While there’s nothing wrong with keeping hold of the raw data that you find through your surveys and research, presenting that information to your team will require some careful strategizing. After all, you don’t just want to give your team a pile of information that allows them all to come to different conclusions. Instead, you want to work on finding the most logical conclusions from the information you’ve gathered as a cohesive group.
Finally, if you’ve been following all the steps that we’ve outlined up to this point, then you should be in a good position to avoid many of the most common pitfalls that product managers face. However, the foundation that holds good product planning strategies together with your team, will be the resources that you use to keep your entire community up to date.
Product managers need to communicate regularly with their teams and give them a chance to weigh in on important considerations. Product roadmaps are important to help stakeholders and teams to see the big pictures. An environment that doesn’t allow for this communication can be risky, particularly when stakeholders feel as though they’re hearing about strategic updates for the first time.
Treating product planning as a part of your consistent, team-based go to market strategy, and keeping your team informed along the way can make the whole experience feel like a more connected event, where everyone has an opportunity to feel proud of and connected to the product developments that are accomplished.
Ultimately, every team will have its own strategies in place when it comes to making the most out of product planning.
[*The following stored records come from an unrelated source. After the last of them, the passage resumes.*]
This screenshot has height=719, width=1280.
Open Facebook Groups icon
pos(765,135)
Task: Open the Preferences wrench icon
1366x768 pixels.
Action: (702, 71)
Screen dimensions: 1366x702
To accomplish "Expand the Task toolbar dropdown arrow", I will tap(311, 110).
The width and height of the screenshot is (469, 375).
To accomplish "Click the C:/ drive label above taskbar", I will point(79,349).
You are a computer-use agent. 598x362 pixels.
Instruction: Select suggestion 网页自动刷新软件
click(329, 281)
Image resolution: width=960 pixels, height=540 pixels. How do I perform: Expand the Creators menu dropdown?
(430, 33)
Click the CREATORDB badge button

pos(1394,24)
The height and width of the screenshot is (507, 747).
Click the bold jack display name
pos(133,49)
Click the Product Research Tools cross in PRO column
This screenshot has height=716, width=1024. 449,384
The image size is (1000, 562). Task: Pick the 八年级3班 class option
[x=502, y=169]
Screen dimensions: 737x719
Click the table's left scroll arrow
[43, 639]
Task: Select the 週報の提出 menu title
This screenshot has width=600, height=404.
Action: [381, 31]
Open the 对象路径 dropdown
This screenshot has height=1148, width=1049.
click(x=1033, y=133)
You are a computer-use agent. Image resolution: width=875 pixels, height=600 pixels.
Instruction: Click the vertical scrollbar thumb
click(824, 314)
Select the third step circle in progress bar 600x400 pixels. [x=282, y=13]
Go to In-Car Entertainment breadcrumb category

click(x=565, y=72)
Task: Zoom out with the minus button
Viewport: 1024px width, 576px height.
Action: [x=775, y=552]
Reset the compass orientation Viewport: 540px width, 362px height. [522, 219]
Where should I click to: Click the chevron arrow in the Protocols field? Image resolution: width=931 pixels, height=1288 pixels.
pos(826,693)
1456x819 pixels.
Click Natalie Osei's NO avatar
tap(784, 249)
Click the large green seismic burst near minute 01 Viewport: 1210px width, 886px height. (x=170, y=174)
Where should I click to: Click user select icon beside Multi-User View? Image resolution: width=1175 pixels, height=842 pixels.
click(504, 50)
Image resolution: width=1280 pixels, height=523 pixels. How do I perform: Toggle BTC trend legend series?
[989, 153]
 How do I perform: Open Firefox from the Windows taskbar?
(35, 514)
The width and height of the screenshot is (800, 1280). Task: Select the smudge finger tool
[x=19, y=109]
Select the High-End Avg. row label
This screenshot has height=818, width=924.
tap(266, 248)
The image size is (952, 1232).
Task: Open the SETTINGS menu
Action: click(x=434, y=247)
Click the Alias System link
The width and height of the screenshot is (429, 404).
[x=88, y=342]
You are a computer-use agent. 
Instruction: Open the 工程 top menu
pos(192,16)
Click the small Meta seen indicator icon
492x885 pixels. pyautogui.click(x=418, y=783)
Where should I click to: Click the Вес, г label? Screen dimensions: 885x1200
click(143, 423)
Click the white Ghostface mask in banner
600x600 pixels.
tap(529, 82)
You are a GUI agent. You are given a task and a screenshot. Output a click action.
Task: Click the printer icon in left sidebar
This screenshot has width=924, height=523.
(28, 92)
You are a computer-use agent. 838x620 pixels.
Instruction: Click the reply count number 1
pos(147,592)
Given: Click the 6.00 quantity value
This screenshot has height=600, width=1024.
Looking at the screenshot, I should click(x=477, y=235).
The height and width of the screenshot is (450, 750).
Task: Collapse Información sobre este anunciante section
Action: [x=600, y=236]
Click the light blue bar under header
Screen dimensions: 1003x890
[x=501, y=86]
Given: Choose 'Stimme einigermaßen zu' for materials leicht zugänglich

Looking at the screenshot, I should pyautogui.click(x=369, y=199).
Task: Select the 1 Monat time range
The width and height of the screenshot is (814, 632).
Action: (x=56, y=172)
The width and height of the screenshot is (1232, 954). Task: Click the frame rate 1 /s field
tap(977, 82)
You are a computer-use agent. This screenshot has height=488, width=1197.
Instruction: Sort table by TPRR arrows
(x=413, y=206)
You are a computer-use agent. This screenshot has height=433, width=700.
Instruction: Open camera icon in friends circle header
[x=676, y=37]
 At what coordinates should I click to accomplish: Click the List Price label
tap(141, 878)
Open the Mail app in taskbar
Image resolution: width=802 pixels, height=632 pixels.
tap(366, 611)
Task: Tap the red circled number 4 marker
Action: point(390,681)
However, most of the time, you’ll find that a business that plans as a team, is a business that accomplishes more for its community, its customers, and its stakeholders.
Sometimes as simple as keeping your team aligned during the product planning process can be enough to give a brand access to ideas and considerations that allow them to develop something truly life-changing for their community. In other words, it could be the difference between your company creating yet another “okay” product, and developing something that turns you into a household name.
In the era of customer experience, the product planning world is changing. Make sure that your team is ready!